[Saved entries]
####################

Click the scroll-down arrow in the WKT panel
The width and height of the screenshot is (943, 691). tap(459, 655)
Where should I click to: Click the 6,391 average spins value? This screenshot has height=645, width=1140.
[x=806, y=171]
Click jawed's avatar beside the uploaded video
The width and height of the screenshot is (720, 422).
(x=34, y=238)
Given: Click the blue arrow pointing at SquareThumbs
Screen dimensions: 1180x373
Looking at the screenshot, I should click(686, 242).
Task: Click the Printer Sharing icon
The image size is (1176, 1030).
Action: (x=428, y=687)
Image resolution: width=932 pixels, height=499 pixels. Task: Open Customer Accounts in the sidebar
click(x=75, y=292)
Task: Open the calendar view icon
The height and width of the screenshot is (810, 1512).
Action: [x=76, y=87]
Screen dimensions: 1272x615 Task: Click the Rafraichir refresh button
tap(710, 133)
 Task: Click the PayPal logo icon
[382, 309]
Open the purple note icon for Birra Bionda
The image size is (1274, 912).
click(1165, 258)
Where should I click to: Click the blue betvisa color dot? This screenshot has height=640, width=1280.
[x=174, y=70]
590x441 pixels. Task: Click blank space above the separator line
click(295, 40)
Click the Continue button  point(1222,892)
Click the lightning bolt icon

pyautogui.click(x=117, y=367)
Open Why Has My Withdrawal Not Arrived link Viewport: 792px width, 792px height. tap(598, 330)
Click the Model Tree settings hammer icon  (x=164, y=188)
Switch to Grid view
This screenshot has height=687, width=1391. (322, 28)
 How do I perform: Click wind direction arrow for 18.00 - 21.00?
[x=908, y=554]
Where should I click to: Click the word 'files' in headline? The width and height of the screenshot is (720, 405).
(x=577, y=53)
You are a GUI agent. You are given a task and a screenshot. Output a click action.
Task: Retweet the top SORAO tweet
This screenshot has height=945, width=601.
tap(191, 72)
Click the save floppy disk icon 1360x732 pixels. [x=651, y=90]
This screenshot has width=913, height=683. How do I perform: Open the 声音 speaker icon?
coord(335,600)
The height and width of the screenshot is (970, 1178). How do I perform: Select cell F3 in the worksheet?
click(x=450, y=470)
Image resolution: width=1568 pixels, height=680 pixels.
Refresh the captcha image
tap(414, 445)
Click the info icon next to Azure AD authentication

####################

** Exercise details **
Starting at the line with "How do I perform: Click", copy every line up to and including the last one in the entries above.

** Exercise answer **
 How do I perform: Click wind direction arrow for 18.00 - 21.00?
[x=908, y=554]
Where should I click to: Click the word 'files' in headline? The width and height of the screenshot is (720, 405).
(x=577, y=53)
You are a GUI agent. You are given a task and a screenshot. Output a click action.
Task: Retweet the top SORAO tweet
This screenshot has height=945, width=601.
tap(191, 72)
Click the save floppy disk icon 1360x732 pixels. [x=651, y=90]
This screenshot has width=913, height=683. How do I perform: Open the 声音 speaker icon?
coord(335,600)
The height and width of the screenshot is (970, 1178). How do I perform: Select cell F3 in the worksheet?
click(x=450, y=470)
Image resolution: width=1568 pixels, height=680 pixels.
Refresh the captcha image
tap(414, 445)
Click the info icon next to Azure AD authentication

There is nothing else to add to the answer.